Drivers in achieving universal access to higher education
The increase in access to HE in the past 20 years is a result of many factors, including a set of driving forces including: economic development, rise in middle-class aspirations, growth of private institutions, and growth of distance education institutions.
Economic development
The growth of participation in HE is often represented as a function of the economic need for more skills and higher productivity in the markets for human capital (4). There is a well-established relationship between gross domestic product (GDP) growth and tertiary education enrolments. This relationship is particularly strong for emerging economies with GDP per capita less than US$10,000, where a small increase in the GDP contributes to a significant rise in the enrollment rate. In practice, this is likely to reflect rising household incomes, greater wealth, growing middle classes, demand from parents to provide their children with tertiary education, and a higher gradient of skills demand from structurally changing economies. It may also reflect an increased fiscal capacity of governments to fund and expand tertiary education access (5). The high growth rates experienced in South Asia may be why the GER of the region is expanding at a fast pace.
Rise in middle-class aspirations
The expansion of HE is powered by economic growth, by the ambitions of families to advance or maintain social position and of students for self-realization. In contemporary societies, those desires, particularly the hopes of parents for children, have become primarily focused on formal education, which is seen as the privileged pathway to professional work. Over time, the social demand for HE accumulates and HE provision becomes large, growing and increasingly ubiquitous. Thus, universal desires for social betterment are articulated through HE systems that are themselves expanding. Middle-income countries with rapid growth rates in higher education have a few things in common. Along with a growing pool of eligible students, they have a growing middle class with higher occupational aspirations and a regulatory environment that is becoming more stable. They provide funding for educational infrastructure and for salaries and development of teachers, staff and administrators (4).

■ Dataset content ■
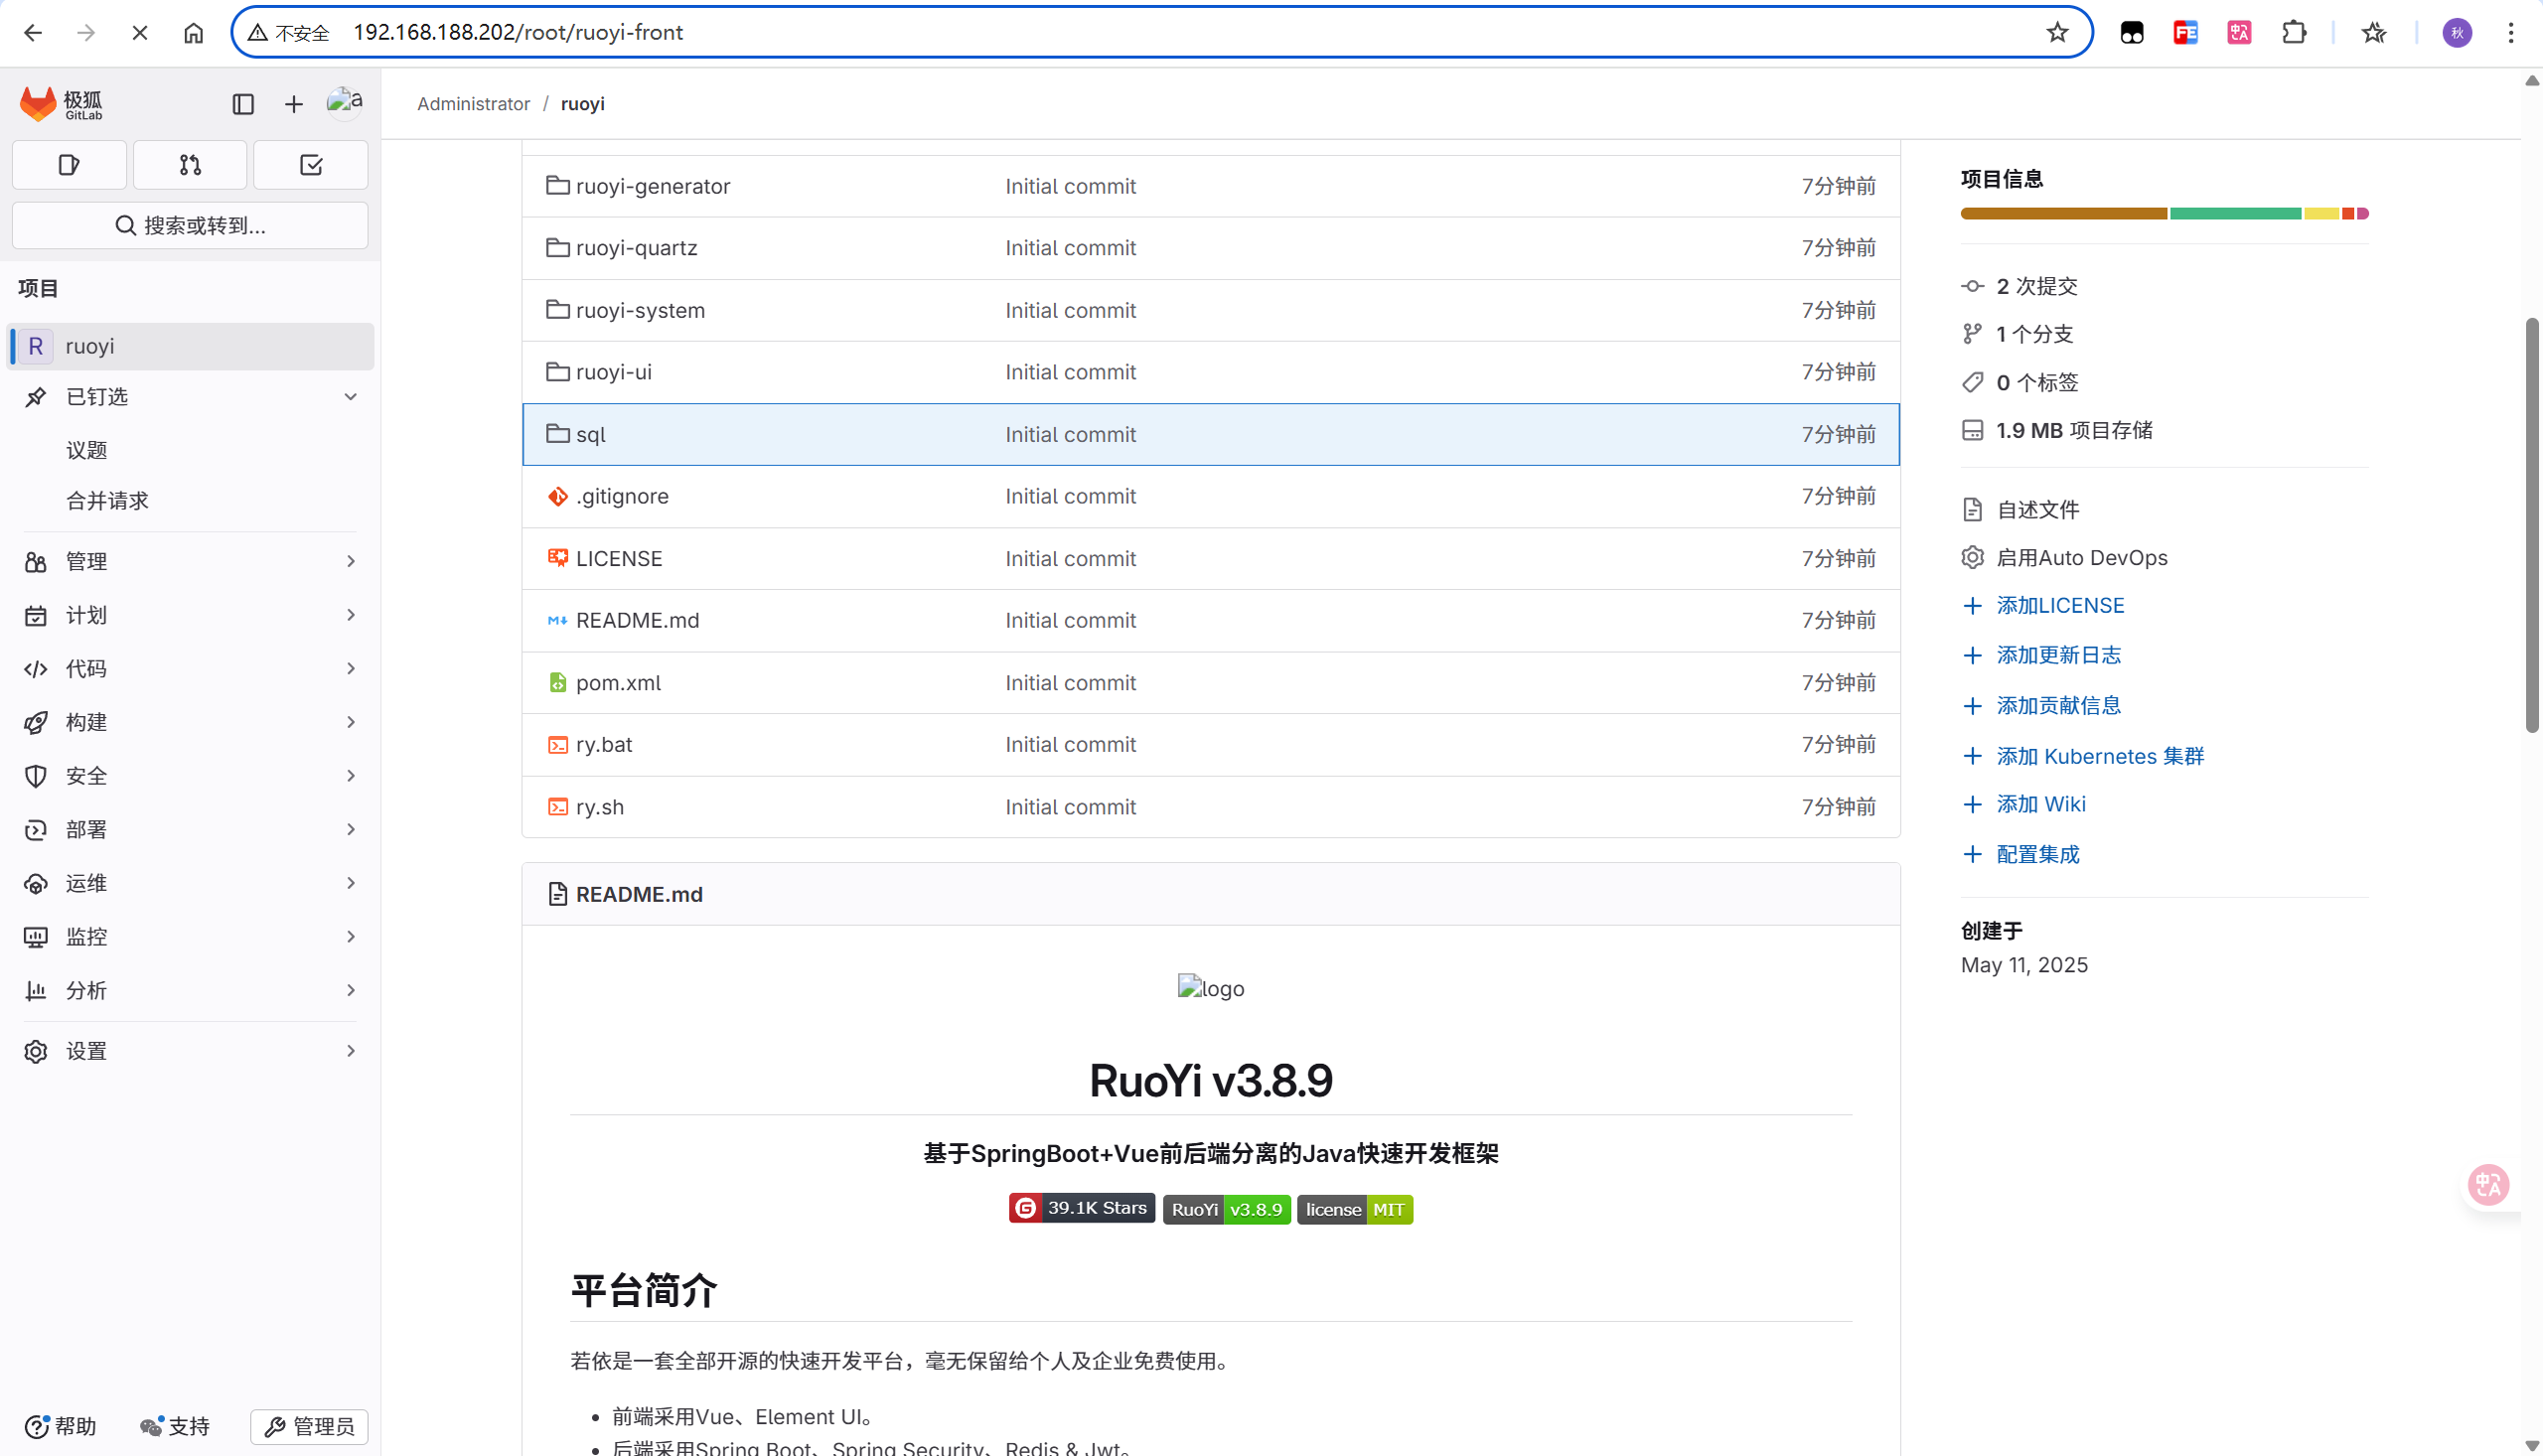Click the 搜索或转到 search field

■ Given request 1 ■
Translate this sentence from the higher education text into Spanish: "There is a well-established relationship between gross domestic product (GDP) growth and tertiary education enrolments."
■ Given request 2 ■
Please rewrite the higher education text between "Drivers in achieving" and "distance education institutions.", inclusive, replacing "driving forces" with "key factors".

■ Worked solution 1 ■
Existe una relación bien establecida entre el crecimiento del producto interno bruto (PIB) y las matrículas en la educación terciaria.

■ Worked solution 2 ■
Drivers in achieving universal access to higher education
The increase in access to HE in the past 20 years is a result of many factors, including a set of key factors including: economic development, rise in middle-class aspirations, growth of private institutions, and growth of distance education institutions.